A repository which will contain works related to recolouring the image using deep learning.
https://richzhang.github.io/colorization/resources/colorful_eccv2016.pdf
Given the lightness channel L, our system predicts the corresponding a and b color channels of the image in the CIE Lab colorspace.
Color prediction is inherently multimodal – many objects can take on several plausible colorizations. For example, an apple is typically red, green, or yellow, but unlikely to be blue or orange. To appropriately model the multimodal nature of the problem, we predict a distribution of possible colors for each pixel.
Re-weight the loss at training time to emphasize rare colors.. Lastly, we produce a final colorization by taking the annealedmean of the distribution
Tasks:
(a) designing an appropriate objective function that handles the multimodal uncertainty of the colorization problem and captures a wide diversity of colors,
(b) introducing a novel framework for testing colorization algorithms, potentially applicable to other image synthesis tasks, and
(c) setting a new high-water mark on the task by training on a million color photos.

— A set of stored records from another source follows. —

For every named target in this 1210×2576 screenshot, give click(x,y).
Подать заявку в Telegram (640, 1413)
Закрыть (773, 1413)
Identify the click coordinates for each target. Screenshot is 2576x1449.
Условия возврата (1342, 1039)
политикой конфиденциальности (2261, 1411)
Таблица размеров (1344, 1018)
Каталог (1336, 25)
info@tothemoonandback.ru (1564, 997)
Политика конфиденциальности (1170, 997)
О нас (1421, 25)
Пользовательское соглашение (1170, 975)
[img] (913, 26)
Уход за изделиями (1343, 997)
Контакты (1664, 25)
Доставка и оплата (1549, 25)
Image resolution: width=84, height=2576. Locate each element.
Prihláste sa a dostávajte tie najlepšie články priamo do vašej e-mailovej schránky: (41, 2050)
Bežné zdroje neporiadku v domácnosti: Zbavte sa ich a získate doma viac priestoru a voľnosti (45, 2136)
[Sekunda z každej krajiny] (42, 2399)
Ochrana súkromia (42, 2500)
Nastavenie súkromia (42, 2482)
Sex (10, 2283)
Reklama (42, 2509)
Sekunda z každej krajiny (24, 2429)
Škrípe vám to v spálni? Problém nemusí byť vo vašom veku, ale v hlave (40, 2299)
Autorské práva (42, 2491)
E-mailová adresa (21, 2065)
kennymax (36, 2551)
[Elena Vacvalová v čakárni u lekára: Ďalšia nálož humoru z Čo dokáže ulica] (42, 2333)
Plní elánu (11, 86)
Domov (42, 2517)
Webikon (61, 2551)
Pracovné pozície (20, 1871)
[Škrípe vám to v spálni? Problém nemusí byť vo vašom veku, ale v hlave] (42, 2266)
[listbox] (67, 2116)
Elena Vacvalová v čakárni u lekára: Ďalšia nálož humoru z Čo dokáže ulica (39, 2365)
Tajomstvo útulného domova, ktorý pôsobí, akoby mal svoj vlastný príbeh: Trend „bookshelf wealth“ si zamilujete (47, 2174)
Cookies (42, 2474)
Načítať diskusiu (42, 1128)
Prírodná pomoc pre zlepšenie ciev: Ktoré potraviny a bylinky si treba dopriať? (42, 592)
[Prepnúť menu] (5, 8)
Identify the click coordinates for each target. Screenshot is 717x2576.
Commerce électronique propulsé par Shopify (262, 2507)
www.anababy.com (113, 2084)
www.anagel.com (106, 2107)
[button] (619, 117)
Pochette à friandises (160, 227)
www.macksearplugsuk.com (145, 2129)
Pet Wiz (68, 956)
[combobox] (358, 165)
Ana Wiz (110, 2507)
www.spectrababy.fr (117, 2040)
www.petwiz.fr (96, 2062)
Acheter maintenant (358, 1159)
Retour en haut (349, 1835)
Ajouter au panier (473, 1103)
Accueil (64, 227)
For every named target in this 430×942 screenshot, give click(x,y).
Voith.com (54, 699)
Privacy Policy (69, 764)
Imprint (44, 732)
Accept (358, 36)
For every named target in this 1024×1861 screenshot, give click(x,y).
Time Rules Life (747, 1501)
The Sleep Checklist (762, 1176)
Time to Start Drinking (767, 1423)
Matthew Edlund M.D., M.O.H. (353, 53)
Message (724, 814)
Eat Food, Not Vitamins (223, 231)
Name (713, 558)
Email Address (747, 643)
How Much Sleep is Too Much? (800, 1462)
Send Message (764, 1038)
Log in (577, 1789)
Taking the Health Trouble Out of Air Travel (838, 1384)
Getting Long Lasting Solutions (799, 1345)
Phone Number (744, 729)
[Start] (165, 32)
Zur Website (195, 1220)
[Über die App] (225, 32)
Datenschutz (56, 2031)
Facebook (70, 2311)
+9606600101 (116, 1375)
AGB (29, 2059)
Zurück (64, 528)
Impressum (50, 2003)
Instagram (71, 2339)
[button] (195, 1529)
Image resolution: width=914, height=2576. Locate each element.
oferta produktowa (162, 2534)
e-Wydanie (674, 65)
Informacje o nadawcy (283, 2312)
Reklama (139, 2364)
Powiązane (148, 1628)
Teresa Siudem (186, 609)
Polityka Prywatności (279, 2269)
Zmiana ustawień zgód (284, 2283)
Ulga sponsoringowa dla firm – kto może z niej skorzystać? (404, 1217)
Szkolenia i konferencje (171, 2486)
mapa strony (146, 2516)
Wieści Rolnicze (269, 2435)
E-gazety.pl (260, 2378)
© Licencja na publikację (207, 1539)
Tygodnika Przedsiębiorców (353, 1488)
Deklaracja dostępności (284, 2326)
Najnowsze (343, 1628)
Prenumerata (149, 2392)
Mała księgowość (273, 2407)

We use a classification loss, with rebalanced rare classes. We use a single-stream, VGG-styled network with added depth and dilated convolutions
Trained on ImageNet
Arthitecture:
Each conv layer refers to a block of 2 or 3 repeated conv and ReLU layers, followed by a BatchNorm layer. The net has no pool layers. All changes in resolution are achieved through spatial downsampling or upsampling between conv blocks.